National Aeronautics and Space Administration (NASA)

NASA's Earth Science Enterprise (ESE) supports Earth systems science, an interdisciplinary research field that looks at the oceans, land surface, atmosphere, and biota as dynamically related components of the Earth system. Funding for the Office of Earth Science would be virtually unchanged from last year at $1.6 billion (see Table II-12). Within that apparent flat funding, a four-fold increase in mission operations is offset by cuts in virtually all the other programs within the Earth Science Enterprise (ESE). Earth Science Program Science would increase by 3.9 percent to total $353.9 million. Budget documents indicate that no new satellite missions will be undertaken until the Administration conducts a review of the U.S. Global Change Research Program (USGCRP; see Chapter 15 for more information). The lion's share of the funding coordinated by this interagency initiative is related to NASA Earth Science satellite-based observation platforms.

National Science Foundation (NSF)

The budget request for the Geosciences Directorate (GEO) includes transferred funds from three other federal programs-the USGS Toxic Substances Hydrology program ($10 million), the National Oceanic and Atmospheric Administration Sea Grant program ($57 million), and the Environmental Protection Agency environmental education program ($9 million). Including these funds, the request for GEO is an impressive 13.4 percent increase to $691 million (see Table II-7). Without these transfers, the directorate would receive a 1.2 percent increase, a decrease in real dollars. Including the transfers, the Earth Sciences Division (EAR) is slated for a 21.1 percent increase, but that means only a 3.6 percent increase for base programs. The EAR request includes $116.9 million for Earth Science Project Support, which funds researchers in earth science, in multidisciplinary groups, and in outreach activities.

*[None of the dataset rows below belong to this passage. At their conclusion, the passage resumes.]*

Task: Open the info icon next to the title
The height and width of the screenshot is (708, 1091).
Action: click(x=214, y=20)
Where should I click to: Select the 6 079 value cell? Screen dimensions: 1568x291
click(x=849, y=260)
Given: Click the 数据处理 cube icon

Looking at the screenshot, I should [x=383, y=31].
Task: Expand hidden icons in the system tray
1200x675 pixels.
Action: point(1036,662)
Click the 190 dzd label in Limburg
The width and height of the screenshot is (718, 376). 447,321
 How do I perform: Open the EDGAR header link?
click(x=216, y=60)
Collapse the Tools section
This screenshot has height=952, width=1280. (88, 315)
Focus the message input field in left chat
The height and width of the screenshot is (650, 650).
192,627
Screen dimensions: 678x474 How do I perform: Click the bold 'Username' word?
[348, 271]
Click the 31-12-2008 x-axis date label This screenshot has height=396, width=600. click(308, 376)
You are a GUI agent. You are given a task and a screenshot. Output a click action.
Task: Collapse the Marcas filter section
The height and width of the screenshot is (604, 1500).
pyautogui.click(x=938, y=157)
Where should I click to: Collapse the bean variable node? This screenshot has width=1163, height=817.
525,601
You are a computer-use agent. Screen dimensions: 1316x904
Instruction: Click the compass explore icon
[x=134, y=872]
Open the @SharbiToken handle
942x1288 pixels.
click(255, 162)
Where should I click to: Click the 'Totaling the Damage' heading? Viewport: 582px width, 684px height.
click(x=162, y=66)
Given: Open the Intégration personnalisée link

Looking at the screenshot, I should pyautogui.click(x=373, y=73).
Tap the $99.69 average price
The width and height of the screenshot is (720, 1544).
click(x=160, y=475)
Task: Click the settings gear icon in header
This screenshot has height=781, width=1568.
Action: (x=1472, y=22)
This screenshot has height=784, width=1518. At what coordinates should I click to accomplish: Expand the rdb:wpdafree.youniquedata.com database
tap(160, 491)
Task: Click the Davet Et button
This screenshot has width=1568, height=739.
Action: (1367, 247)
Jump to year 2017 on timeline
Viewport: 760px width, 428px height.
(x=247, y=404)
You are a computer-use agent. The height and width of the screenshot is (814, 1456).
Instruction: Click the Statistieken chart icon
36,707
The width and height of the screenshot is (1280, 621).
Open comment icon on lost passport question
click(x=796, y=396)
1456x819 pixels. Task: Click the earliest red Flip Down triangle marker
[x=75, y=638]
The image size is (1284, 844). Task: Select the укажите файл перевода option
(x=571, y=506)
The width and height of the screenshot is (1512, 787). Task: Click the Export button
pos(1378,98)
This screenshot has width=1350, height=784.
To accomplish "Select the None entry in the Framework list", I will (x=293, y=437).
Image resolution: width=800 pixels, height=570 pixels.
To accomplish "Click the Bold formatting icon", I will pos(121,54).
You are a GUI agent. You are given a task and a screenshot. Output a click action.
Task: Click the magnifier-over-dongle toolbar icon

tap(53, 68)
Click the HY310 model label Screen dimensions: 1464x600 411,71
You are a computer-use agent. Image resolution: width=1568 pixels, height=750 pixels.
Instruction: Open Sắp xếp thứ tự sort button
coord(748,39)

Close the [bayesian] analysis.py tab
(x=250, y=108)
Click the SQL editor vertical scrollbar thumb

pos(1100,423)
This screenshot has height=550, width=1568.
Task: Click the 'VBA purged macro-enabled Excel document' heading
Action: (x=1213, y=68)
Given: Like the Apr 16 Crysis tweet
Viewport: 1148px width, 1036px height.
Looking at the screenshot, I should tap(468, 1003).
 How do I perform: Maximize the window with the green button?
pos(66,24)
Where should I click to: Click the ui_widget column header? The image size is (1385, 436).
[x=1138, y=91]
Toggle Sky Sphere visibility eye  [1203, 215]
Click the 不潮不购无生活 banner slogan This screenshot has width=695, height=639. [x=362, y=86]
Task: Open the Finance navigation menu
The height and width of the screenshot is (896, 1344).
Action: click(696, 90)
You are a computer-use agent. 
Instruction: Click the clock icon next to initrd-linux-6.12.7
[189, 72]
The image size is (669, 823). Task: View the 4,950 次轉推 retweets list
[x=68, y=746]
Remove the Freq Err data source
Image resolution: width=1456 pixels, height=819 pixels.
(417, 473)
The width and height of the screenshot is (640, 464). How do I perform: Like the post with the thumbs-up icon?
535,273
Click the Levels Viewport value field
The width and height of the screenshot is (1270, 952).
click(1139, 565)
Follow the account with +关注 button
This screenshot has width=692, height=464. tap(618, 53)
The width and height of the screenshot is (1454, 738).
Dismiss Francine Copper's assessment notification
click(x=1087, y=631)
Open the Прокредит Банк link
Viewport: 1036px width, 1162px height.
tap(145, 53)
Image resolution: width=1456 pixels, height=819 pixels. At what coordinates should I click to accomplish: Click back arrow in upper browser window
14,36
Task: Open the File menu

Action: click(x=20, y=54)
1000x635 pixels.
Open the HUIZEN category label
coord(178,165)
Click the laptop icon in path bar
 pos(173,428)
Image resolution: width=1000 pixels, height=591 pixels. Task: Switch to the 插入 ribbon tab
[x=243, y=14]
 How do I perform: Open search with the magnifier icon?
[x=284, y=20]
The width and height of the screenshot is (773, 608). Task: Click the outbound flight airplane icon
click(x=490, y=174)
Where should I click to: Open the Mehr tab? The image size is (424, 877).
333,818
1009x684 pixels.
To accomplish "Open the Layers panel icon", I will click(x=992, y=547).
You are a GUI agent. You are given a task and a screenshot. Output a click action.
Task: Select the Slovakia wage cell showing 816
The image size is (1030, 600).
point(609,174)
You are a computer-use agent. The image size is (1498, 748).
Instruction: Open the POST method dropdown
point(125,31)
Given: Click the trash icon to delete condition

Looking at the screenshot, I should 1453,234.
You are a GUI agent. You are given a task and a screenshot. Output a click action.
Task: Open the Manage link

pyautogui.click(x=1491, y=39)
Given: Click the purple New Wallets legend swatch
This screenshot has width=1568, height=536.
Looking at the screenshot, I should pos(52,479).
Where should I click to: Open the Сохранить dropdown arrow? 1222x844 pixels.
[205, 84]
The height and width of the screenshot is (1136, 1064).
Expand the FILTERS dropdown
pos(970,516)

As it did in FY 2001, NSF has included the EarthScope project in its Major Research Equipment (MRE) request. The previous inclusion was part of a massive increase in the final Clinton administration budget request, and it was not included in the final appropriation. EarthScope is unique for MRE in that it is not a single facility but rather four separate, broadly distributed projects: the U.S. Seismic Array (USArray), the San Andreas Fault Observatory at Depth (SAFOD), the Plate Boundary Observatory (PBO), and the Interferometric Synthetic Aperture Radar satellite (InSAR). The $35 million of first-year funding would be divided between USArray, PBO, and SAFOD. Although funding for the MRE account is separate from the funding that goes to the research directorates, the fourth component of EarthScope (InSAR) is listed as a priority within the EAR Instrumentation and Facilities account, which calls for "development of a dedicated InSAR satellite mission, carried out jointly with NASA and USGS, to provide spatially-continuous strain measurements over wide geographic areas." EarthScope is expected to last five years at a total cost of $187 million.